[Provided passage]
◆ ◆ ◆ ◆ ◆ ◆ ◆
The following is an example of such a false-positive:
void main() {
testWidgets("my widget text", (tester) async {
final focusNode = FocusNode();
await tester.pumpWidget(
MaterialApp(...),
);
});
}
The Leak Tracker says that we should explicitly call dispose()
on focusNode
to avoid a leak. However, because the Flutter test runner resets the widget tree for every test, there shouldn't be any need at all to call dispose()
within the test. There's no leak.
This same situation applies to things like ScrollController
, TextEditingController
, etc.
What to do about it
Option 1: Do nothing
The first option is to do nothing. The Leak Tracker will identify situations like the one above as leaks, and developers working on the Flutter framework will be forced to add a teardown for every such object, which calls dispose()
.
Pro's:
- All tests have a recipe for what to do, without any thinking. And adding teardowns shouldn't hurt anything.
Con's:
- Unknowing developers will read these teardowns, assume that they're necessary, and draw incorrect conclusions about how the Flutter test runner works. This will lead to a growing number of community members who spread incorrect information about the test runner (imagine Twitter posts telling all developers to always add teardowns with calls to dispose so they don't get memory leaks).
- When multiplied across all such tests, Flutter will accumulate something on the order of thousands of unnecessary lines of code.
Option 2: Don't identify these as leaks
The second option is to adjust the Leak Tracker so that it doesn't identify non-leaking disposable within tests as leaks.
The pro's and con's here are the inverse of those listed above.
How to avoid false positives in tests
In the general case, any disposable which is declared within a test()
◆ ◆ ◆ ◆ ◆ ◆ ◆
[Study material]
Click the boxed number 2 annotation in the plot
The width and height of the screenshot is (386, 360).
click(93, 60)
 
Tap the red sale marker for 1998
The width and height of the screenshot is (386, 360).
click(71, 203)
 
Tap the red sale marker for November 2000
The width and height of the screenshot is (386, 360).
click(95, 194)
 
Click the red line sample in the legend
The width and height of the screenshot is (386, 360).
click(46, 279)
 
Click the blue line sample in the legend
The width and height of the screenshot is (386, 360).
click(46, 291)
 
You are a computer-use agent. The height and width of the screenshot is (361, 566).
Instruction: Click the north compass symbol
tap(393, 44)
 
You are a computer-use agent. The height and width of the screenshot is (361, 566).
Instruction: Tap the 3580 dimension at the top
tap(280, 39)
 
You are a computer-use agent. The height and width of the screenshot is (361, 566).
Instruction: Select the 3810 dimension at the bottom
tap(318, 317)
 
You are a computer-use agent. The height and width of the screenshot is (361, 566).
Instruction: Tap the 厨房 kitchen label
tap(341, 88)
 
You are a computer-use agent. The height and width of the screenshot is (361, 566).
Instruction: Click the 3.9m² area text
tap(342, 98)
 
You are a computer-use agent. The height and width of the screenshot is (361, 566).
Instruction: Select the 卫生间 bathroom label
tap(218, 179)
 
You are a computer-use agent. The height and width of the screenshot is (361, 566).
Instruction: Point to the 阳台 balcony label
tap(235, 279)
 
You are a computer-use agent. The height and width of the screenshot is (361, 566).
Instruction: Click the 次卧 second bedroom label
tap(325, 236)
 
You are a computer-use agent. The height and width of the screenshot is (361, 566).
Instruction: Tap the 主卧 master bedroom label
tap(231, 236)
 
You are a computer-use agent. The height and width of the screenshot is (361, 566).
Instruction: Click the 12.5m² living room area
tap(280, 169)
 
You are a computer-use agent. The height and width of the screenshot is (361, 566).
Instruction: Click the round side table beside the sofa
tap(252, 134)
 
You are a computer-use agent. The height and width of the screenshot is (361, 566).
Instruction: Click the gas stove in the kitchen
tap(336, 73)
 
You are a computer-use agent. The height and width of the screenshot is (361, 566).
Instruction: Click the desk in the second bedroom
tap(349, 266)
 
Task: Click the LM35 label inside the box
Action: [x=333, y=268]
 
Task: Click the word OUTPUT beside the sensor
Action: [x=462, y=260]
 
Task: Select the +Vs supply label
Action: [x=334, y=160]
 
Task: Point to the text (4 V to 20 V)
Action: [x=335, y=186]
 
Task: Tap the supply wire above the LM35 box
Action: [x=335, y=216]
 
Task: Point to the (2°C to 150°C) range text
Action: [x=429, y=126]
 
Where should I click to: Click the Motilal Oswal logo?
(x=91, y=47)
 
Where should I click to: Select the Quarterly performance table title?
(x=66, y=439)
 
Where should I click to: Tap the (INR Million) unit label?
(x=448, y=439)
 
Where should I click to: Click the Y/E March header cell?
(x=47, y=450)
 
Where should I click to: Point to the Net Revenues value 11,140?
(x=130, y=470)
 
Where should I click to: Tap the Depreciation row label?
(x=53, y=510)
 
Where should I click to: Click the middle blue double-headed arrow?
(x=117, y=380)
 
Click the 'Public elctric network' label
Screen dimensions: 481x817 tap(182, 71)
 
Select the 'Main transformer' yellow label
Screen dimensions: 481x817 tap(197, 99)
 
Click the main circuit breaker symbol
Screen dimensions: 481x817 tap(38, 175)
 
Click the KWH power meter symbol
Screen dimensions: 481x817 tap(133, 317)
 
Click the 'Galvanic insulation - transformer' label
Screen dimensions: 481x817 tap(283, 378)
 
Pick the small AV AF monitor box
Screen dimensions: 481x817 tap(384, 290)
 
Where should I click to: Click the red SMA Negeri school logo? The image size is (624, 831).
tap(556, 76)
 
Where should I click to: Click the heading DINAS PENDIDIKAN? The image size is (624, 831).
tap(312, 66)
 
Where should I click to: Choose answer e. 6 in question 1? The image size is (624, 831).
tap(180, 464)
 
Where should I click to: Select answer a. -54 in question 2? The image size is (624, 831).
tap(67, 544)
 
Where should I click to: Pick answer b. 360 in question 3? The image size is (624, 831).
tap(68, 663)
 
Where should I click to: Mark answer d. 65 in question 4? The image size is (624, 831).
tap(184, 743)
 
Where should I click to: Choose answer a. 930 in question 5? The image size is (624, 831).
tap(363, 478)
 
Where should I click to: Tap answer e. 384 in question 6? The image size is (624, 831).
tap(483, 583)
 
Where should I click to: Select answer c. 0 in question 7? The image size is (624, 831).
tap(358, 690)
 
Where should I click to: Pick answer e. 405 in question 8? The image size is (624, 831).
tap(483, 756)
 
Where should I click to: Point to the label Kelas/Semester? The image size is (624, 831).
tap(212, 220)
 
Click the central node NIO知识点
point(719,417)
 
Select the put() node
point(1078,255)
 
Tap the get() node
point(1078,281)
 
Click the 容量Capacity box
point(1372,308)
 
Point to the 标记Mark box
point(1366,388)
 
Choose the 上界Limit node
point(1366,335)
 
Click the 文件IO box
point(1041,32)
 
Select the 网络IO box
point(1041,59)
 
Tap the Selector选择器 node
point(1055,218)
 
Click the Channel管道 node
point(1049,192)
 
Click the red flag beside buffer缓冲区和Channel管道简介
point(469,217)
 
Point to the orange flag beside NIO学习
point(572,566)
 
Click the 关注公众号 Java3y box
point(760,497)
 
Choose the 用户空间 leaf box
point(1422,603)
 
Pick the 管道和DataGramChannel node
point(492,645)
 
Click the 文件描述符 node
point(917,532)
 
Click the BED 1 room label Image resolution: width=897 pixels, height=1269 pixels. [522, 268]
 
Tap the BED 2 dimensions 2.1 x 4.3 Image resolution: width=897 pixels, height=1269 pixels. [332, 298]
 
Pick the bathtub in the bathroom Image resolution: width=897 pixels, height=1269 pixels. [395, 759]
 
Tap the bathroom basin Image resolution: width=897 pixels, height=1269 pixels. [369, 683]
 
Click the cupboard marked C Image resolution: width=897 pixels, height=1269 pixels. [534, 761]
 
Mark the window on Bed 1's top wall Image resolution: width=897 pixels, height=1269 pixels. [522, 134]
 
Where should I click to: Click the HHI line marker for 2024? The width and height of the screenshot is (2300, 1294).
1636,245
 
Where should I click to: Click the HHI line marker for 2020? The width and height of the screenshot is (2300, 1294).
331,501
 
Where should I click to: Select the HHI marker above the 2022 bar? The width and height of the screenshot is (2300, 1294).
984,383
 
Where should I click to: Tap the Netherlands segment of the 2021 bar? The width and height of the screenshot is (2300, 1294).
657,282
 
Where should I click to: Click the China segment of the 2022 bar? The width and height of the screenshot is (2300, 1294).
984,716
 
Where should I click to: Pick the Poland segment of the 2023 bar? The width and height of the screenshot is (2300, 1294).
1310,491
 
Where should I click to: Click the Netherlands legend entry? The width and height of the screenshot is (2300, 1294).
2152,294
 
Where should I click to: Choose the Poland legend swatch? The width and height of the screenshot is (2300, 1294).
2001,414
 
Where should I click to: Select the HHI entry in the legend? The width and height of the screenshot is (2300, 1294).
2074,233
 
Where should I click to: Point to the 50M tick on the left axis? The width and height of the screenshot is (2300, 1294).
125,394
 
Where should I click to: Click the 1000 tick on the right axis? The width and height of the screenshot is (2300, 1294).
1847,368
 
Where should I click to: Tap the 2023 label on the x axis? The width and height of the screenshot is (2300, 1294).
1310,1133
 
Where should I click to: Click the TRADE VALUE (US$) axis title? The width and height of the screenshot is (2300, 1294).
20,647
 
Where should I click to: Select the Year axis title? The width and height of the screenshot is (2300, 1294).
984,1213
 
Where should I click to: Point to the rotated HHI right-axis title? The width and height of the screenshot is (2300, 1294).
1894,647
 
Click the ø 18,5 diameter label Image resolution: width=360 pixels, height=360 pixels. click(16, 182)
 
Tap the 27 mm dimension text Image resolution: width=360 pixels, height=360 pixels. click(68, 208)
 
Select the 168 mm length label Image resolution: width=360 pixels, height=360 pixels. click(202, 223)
◆ ◆ ◆ ◆ ◆ ◆ ◆
[Activities]
1/ According to the passage on Leak Tracker false positives, why is there no need to call dispose() on focusNode within the test?
2/ Quote everything from "What to do about" down to "which calls dispose()" in the passage on Leak Tracker false positives.

[Per-task answers]
1/ The Flutter test runner resets the widget tree for every test.

2/
What to do about it
Option 1: Do nothing
The first option is to do nothing. The Leak Tracker will identify situations like the one above as leaks, and developers working on the Flutter framework will be forced to add a teardown for every such object, which calls dispose()